The Biden administration is planning to propose a ban on menthol cigarettes, a long-sought public health goal of civil rights and anti-tobacco groups that has been beaten back by the tobacco industry for years, according to a federal health official.
For decades, menthol cigarettes have been marketed aggressively to Black people in the United States. About 85% of Black smokers use menthol brands, including Newport and Kool, according to the Food and Drug Administration. Research shows menthol cigarettes are easier to become addicted to and harder to quit than plain tobacco products.
The FDA is being forced to act by a court deadline — a federal district judge in Northern California had ordered the agency to respond by April 29 to a citizens’ petition to ban menthol. But the odds are unlikely that a ban would take effect anytime soon, because any proposal is likely to wind up in a protracted court battle. The proposal would also include a ban on all mass-produced flavored cigars, including cigarillos, which have become popular with teenagers.
The ban would not, however, apply to e-cigarettes, which are being considered as a means to help smokers of regular menthol cigarettes quit. Most e-cigarette brands, including Juul, are undergoing an FDA review that will determine whether they are sufficiently beneficial to public health to be allowed to stay on the market.
Details of the proposal were first reported by The Washington Post.
Delmonte Jefferson, executive director of the Center for Black Health and Equity, one of the organizations behind the petition, called the decision a victory for African Americans and all people of color.
“This has been a long time coming,” said Jefferson. “We’ve been fighting this fight, since back in the 1980s. We told the industry then, we didn’t want those cigarettes in our communities.”
Steven Callahan, a spokesperson for Altria, which owns Philip Morris USA, said the company remained opposed to a menthol ban.
“We share the common goal of moving adult smokers from cigarettes to potentially less harmful alternatives, but prohibition does not work,” Callahan said. “A far better approach is to support the establishment of a marketplace of FDA-authorized noncombustible alternatives that are attractive to adult smokers.”
Three years ago, the FDA, under Dr. Scott Gottlieb, President Donald Trump’s first FDA commissioner, proposed a similar ban. But the Trump administration backed down after intense resistance from tobacco state lawmakers, led by Sen. Richard Burr, R-N.C.
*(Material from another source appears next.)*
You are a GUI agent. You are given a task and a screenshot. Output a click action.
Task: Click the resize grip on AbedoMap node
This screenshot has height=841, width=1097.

Pressure to resurrect a ban had been building since President Joe Biden’s election, and as the coronavirus pandemic and the Black Lives Matter movement further exposed sharp racial disparities in the country’s public health and medical systems.
While Black smokers smoke less, they die of heart attacks, strokes and other causes linked to tobacco use at higher rates than white smokers do, according to federal health statistics.
Matthew L. Myers, president of Campaign for Tobacco-Free Kids, which was part of the citizens’ petition, also noted that menthol and other flavors appeal widely to teenagers.
“Menthol cigarettes are the No. 1 cause of youth smoking in the United States,” he said. “Eliminating menthol cigarettes and flavored cigars used by so many kids will do more in the long run to reduce tobacco-related disease than any action the federal government has ever taken.”
Menthol is a substance found in mint plants, and it can also be synthesized in a lab. It creates a cooling sensation in tobacco products and masks the harshness of the smoke, making it more tolerable. Decades ago, marketing research showed it was more appealing to Black smokers than white smokers, and cigarette companies began to focus their marketing on Black consumers.
Support has also been growing in Congress to enact a ban through legislation. Several states and municipalities, including Massachusetts and California, have instituted their own menthol bans, but many of those are tied up in litigation too.
The FDA has not yet announced details of the proposal, which will have to go through a formal federal rule-making process, that can take several years and is likely to face stiff tobacco industry challenges.